Records:

────

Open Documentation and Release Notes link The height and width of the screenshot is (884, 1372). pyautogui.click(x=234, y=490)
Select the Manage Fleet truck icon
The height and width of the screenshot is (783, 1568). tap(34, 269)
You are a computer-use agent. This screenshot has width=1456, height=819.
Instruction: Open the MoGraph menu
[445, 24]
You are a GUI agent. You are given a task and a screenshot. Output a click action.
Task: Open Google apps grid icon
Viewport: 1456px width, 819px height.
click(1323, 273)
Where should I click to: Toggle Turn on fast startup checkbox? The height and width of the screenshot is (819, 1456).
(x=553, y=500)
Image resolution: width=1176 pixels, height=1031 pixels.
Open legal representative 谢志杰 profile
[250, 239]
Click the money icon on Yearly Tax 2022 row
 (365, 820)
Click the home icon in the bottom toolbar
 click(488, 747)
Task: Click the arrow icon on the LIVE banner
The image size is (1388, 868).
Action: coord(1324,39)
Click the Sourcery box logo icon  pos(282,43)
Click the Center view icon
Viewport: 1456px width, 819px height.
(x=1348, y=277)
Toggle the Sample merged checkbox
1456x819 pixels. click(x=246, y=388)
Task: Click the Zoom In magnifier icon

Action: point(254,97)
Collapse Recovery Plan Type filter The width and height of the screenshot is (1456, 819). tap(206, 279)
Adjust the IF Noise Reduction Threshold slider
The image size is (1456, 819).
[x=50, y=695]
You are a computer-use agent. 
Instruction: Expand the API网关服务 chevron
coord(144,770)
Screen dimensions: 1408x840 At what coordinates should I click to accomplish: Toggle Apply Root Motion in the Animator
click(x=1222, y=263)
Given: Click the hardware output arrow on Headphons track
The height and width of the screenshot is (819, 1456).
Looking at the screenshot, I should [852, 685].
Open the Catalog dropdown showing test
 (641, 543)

────

Try it: Every line of the material is to be transcribed exactly.

Result:
Open Documentation and Release Notes link The height and width of the screenshot is (884, 1372). pyautogui.click(x=234, y=490)
Select the Manage Fleet truck icon
The height and width of the screenshot is (783, 1568). tap(34, 269)
You are a computer-use agent. This screenshot has width=1456, height=819.
Instruction: Open the MoGraph menu
[445, 24]
You are a GUI agent. You are given a task and a screenshot. Output a click action.
Task: Open Google apps grid icon
Viewport: 1456px width, 819px height.
click(1323, 273)
Where should I click to: Toggle Turn on fast startup checkbox? The height and width of the screenshot is (819, 1456).
(x=553, y=500)
Image resolution: width=1176 pixels, height=1031 pixels.
Open legal representative 谢志杰 profile
[250, 239]
Click the money icon on Yearly Tax 2022 row
 (365, 820)
Click the home icon in the bottom toolbar
 click(488, 747)
Task: Click the arrow icon on the LIVE banner
The image size is (1388, 868).
Action: coord(1324,39)
Click the Sourcery box logo icon  pos(282,43)
Click the Center view icon
Viewport: 1456px width, 819px height.
(x=1348, y=277)
Toggle the Sample merged checkbox
1456x819 pixels. click(x=246, y=388)
Task: Click the Zoom In magnifier icon

Action: point(254,97)
Collapse Recovery Plan Type filter The width and height of the screenshot is (1456, 819). tap(206, 279)
Adjust the IF Noise Reduction Threshold slider
The image size is (1456, 819).
[x=50, y=695]
You are a computer-use agent. 
Instruction: Expand the API网关服务 chevron
coord(144,770)
Screen dimensions: 1408x840 At what coordinates should I click to accomplish: Toggle Apply Root Motion in the Animator
click(x=1222, y=263)
Given: Click the hardware output arrow on Headphons track
The height and width of the screenshot is (819, 1456).
Looking at the screenshot, I should [852, 685].
Open the Catalog dropdown showing test
 (641, 543)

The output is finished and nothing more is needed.